Posted on 09/20/2009 6:22:46 PM PDT by Jedediah

http://www.jpost.com/servlet/Satellite?apage=1&cid=1249418627506&pagename=JPost%2FJPArticle%2FShowFull

"Then Moses and the elders of Israel charged all the people as follows: 'Keep the entire commandment that I am commanding you today. On the day that you cross over the Jordan into the land that the Lord your God is giving you, you shall set up great stones and cover them with plaster. You shall write on them all the words of this law when you have crossed over." (Deuteronomy 27:1-3).

Rubble on floor may have fallen from the ceiling during earthquakes since the cavern was fashioned.

Built on the foundations of an ancient Byzantine church, the Greek Orthodox Church of St. George is home to the oldest, most precise map of biblical Israel and the surrounding areas. The church is northwest of Madaba, a provincial town of the Roman Empire that is now a Jordanian village. During the reign of Justinian (527-565 CE), the long central hall of the cross-shaped Byzantine structure was covered from wall to wall by the Madaba Map, which originally spanned 94 square meters, though only 25 are preserved. The map (see Page 36) identifies Jerusalem and the Jordan Valley with astounding accuracy, and depicts a site called Galgala near Jericho. The Greek inscription next to Galgala reads Dodekaliton, which translates as "Twelve Stones." The inscription was believed to refer to the 12 stones the Israelites carried from the Jordan River bed and set up in Gilgal (Joshua 4). However, it is also possible that these stones are those mentioned in the above passage from Deuteronomy. In that passage, Moses commanded the Israelites to inscribe "all the words of this law" on large plastered stones after they crossed the Jordan near Jericho.

Galgala, so accurately located by the Madaba Map, is believed to be the site recently discovered by Prof. Adam Zertal and a team from the University of Haifa which has been surveying the region since 1978. They unearthed a huge man-made cavern 30 feet underground, which they believe may have been a quarry that was already sacred to ancient Christians.

The largest man-made cavern in Israel, the excavation is about 100 yards long, 40 yards wide and four yards high. Inside, Zertal and his team found a ceiling supported by 22 huge columns bearing various carved symbols. Thirty-one crosses were discovered, in addition to a possible zodiac and the symbol of a Roman legion. Recesses for holding oil lamps were found in the columns, along with holes to which animals hauling stones out of the cavern could have been tied. The column carvings and fragments of pottery enabled Zertal to date the cavern back at least as far as the beginning of the Common Era, and the multitude of crosses leads him to believe it might have also functioned as a monastery and hiding place.

Rumored to be haunted, the cave had been known to local Beduin for centuries. Zertal explained that one of the first visitors to the cave contracted "cave fever" or a parasite, which may have been the reason the Beduin thought the cave was bewitched.

Working on the theory that the site may have also seen use as an ancient quarry, Zertal and his team are examining microorganisms in the stones to determine where they might have been transferred. Their next move is to date the symbols on the pillars and compare them to other Jewish, Roman and Christian sites in the Jordan Valley.

== Listed entries ==
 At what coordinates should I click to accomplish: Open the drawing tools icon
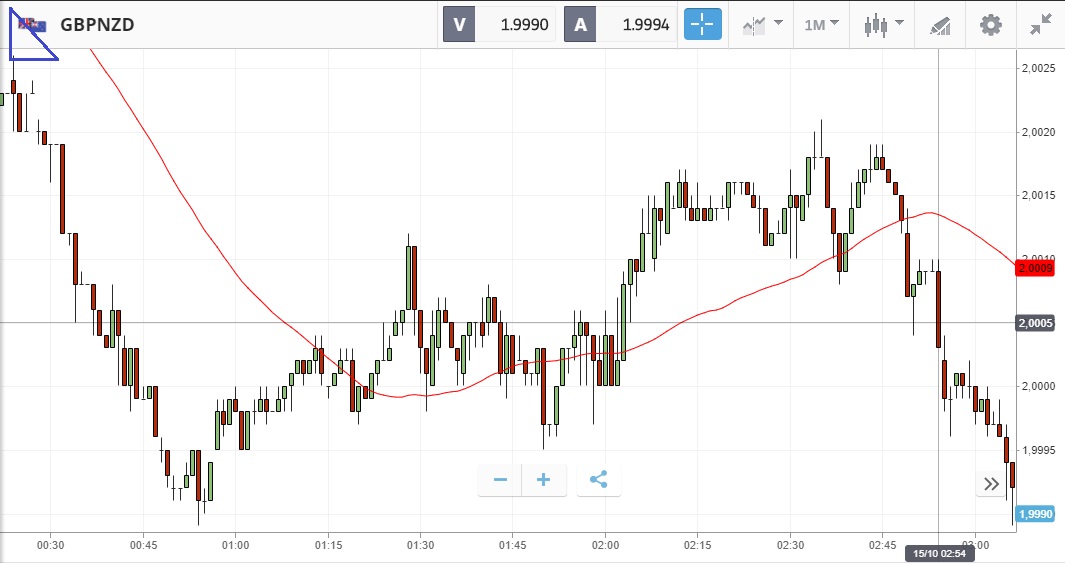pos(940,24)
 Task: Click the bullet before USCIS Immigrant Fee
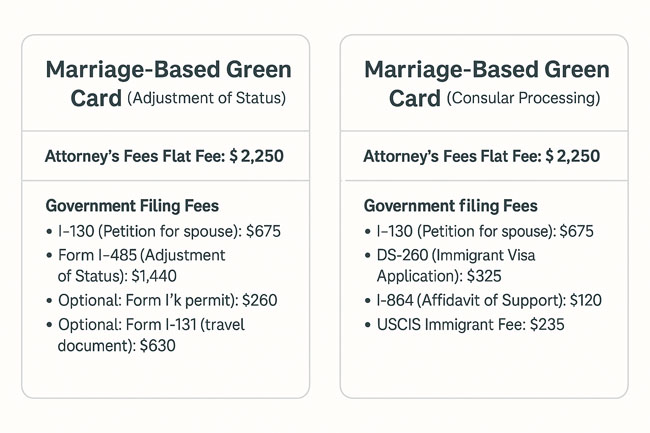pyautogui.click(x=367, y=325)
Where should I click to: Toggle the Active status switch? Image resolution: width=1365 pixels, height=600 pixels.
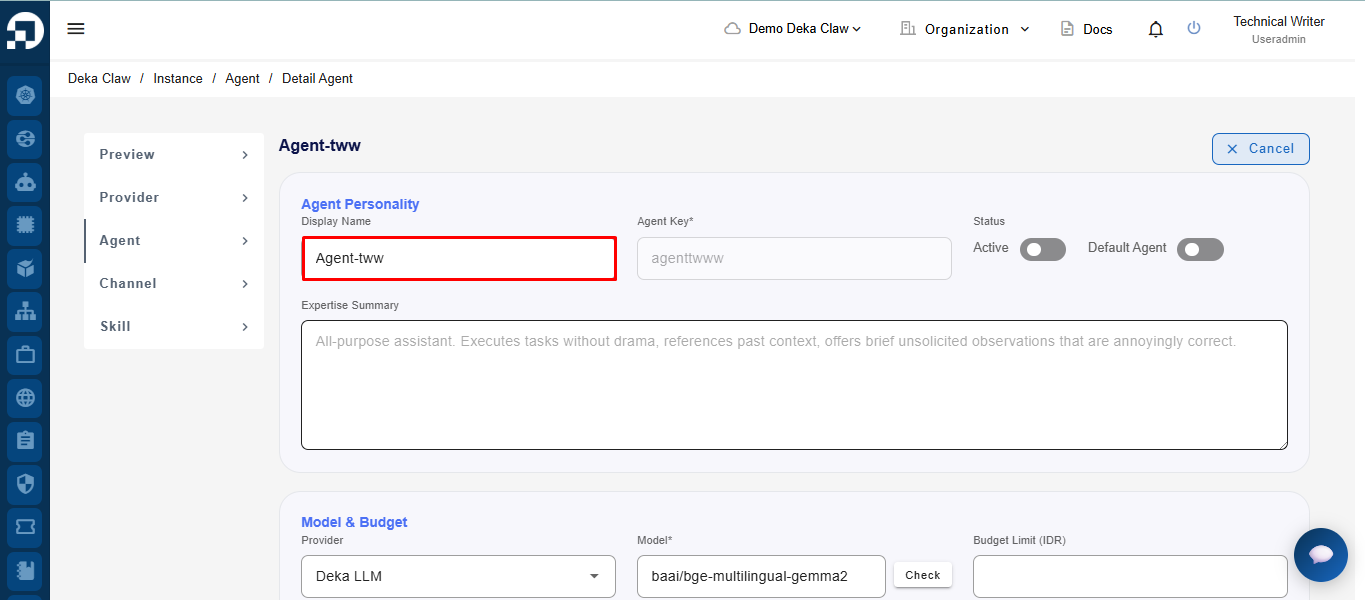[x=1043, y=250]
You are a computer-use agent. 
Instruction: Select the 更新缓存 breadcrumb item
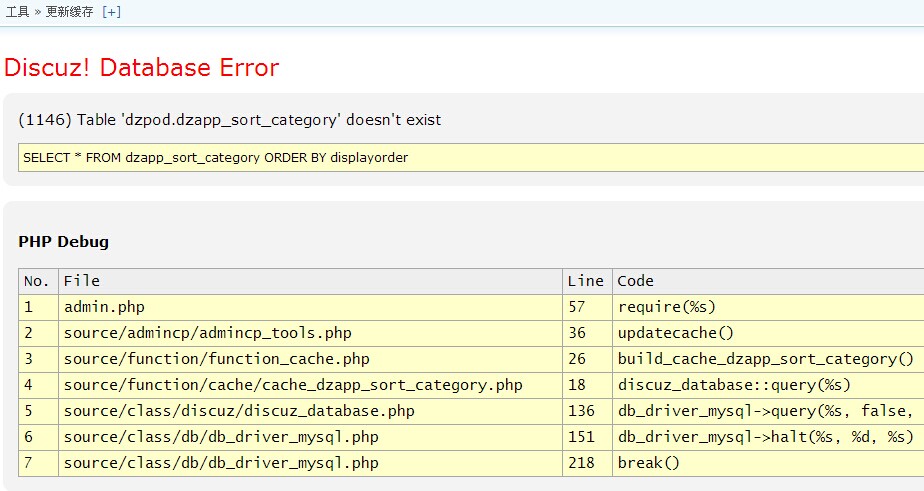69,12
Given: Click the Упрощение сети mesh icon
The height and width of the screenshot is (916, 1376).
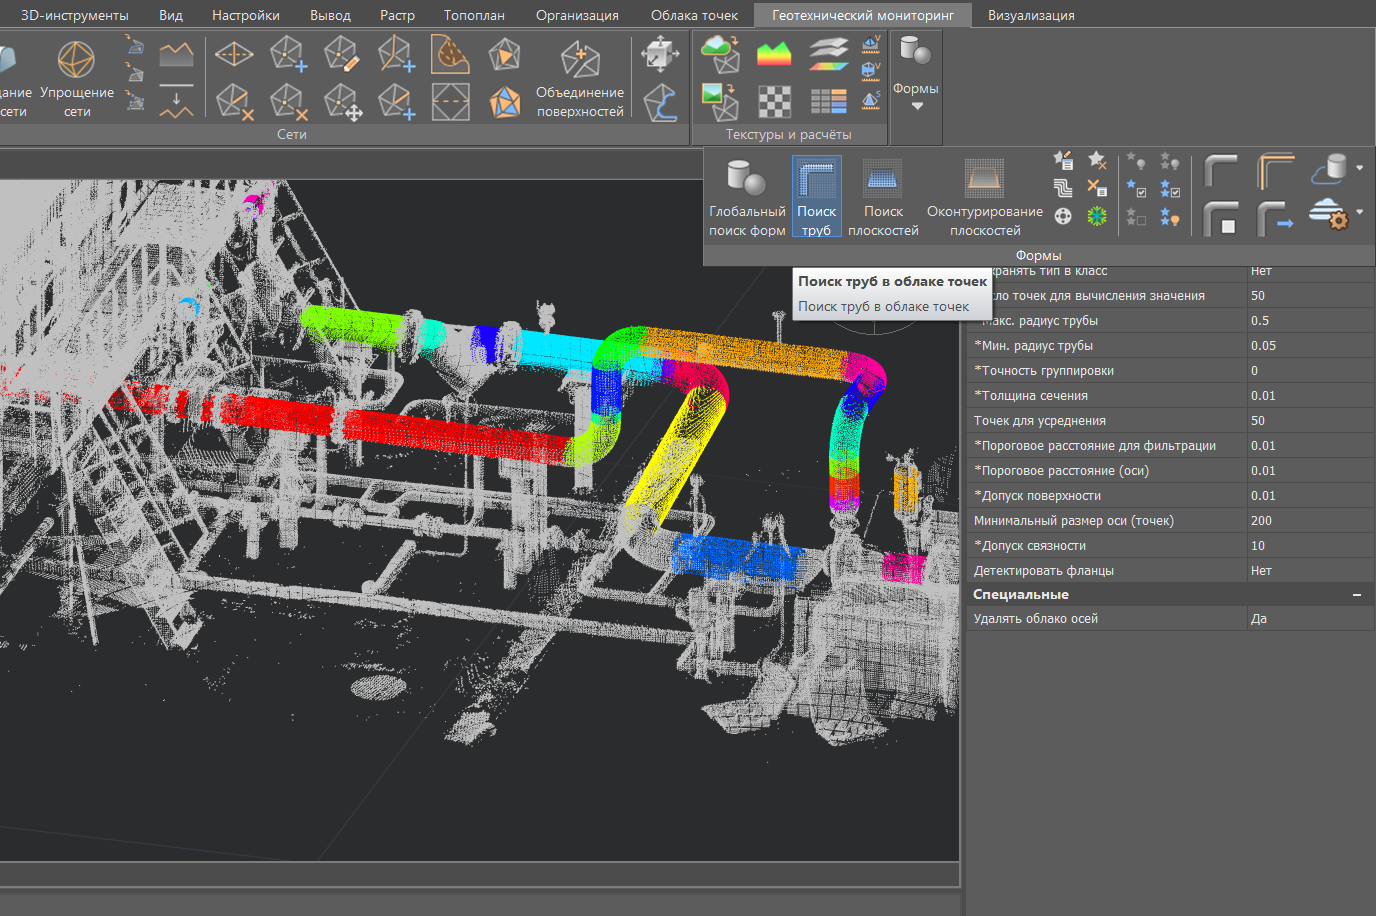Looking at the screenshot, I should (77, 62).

== What is asked ==
1. In the article on the Galgala cavern, how many columns support the cavern's ceiling?
2. Give each dimension of the cavern stated in the article on the Galgala cavern, with its measurement.
3. Continue the article on the Galgala cavern from the point where it ends.

== Task answers ==
1. 22 huge columns.

2.
- Length: about 100 yards
- Width: 40 yards
- Height: four yards

3.
According to the Civil Administration for Judea and Samaria, Zertal has only received a permit to survey the northern part of the Jordan Valley, and the cavern is south of the survey boundaries. In order to begin excavating, Zertal says his team will have to raise NIS 1 million. Once excavation is permitted, his next step is to examine the rubble on the floor before removing it, hopefully to reveal coins.

Though he would like the cave to open to the public, Zertal appreciates the great amount of work this would require. "We would need to build a road and an entrance, install electricity, and raise money for a visitor's center," he says.

THE MOST perplexing question, according to Zertal, the answer to which might support the notion that this is where the "great stones" described in Deuteronomy were quarried, inscribed and left for safekeeping, is why anyone would dig such a large quarry with such a narrow entrance so far underground. The Madaba Map may shed some light on this mystery. Zertal explained that scholars had always supposed that "12 stones" referred to the biblical story of the stones removed from the Jordan River bed to commemorate the miracle that the river stopped flowing when the Israelites passed over it. However, the discovery of this cave suggests that the "12 stones" inscription on the map may refer to the location of the "master copy" stones of Deuteronomy and Joshua 8. Though this theory appears to provide a logical reason for the quarry being constructed underground, Zertal points out that "it is just a theory" and "much more research needs to be done."

Rabbi Menachem Leibtag of Yeshivat Har Etzion in Gush Etzion doesn't think the 12 riverbed stones are connected to the cavern at all. "The 12 riverbed-stone memorial was built in Gilgal, nearby and a bit to the east of Jericho, but by now it is long gone. The cavern found in the Jordan Valley is clearly not connected to it. It's simply a quarry from thousands of years later that had a possible secondary use as a monastery," he said.

Like Zertal, Liebtag believes that "it would not be surprising if in Byzantine times they named a site near the Jordan River Gilgal." He explained that the Byzantines tried to identify many sites of the Bible and build churches in those areas, but the naming was usually not based on careful archeological study, but rather on "assumption or ancient traditions."

Leibtag, however, highlighted a key difficulty with conjectures that the cavern may be where the "master copy" stones were left for safekeeping. He notes that Joshua is described as having constructed an altar out of special stones on Mount Ebal near the city of Shechem (Joshua 8:30-35) 10 years after the death of Moses. Zertal claims to have found Joshua's altar, but the site is far from the recently discovered cavern and devoid of inscribed stones.

Continued 1| 2 | Next»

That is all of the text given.